El dolor, la tristeza, el desamor son lugares que constantemente evitamos. Y, si por desgracia del destino, llegamos a estos puertos, somos constantemente estimulados a ignorarlos, levantarnos y seguir adelante.
Ajenos a estos sentimientos, cuando nos encontramos sumergidos en alguno de ellos, no sabemos cómo reaccionar. No tengo la más mínima idea de qué hacer en esos momentos.
Lo que sí sé, es de la existencia de personas especiales, que con sus obras, convierten esos días grises en grandes expresiones de la experiencia humana y nos permiten observar y aceptar los malos ratos; saber que ellos, también, hacen parte de nosotros.
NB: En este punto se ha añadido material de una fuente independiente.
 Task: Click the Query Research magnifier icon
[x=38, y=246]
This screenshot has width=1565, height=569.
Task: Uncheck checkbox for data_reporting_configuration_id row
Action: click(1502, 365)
La Chamana, la gran Chavela Vargas, es una de esas personas. Ella construyó una obra, en la cual, varias generaciones hemos podido hacer catarsis colectiva de nuestros sufrimientos.
Gracias a La Señora.
“De pasión, justamente, es de lo que hablan las canciones de Chavela. Para mi cada concierto de Chavela es un ritual religioso; en estos ritos Chavela es sacerdotisa, diosa y penitente. Y la materia de la que nos habla, de la que nos canta y nos cuenta, es una materia muy dolorosa, pero a la vez, imprescindible para sentirse vivo y para vivir. Habla básicamente del amor. Es muy difícil hablar del amor y es muy difícil cantarle, sin embargo, ella lo hace de un modo transparente. Cuando Chavela abre los brazos, yo creo que no hay escenario suficientemente grande para contenerla. Yo no he visto a nadie que abra los brazos como ella, tal vez Cristo en la cruz, para a él no le conocí”
Pedro Almodóvar
Gracias y un fuerte abrazo.
jorge gabriel
Hermoso relato, la foto de Connie absolutamente espectacular! Y la historia de tus abuelos cómo de película, un abrazote 😘
Que lindo George! Te mando un abrazo !!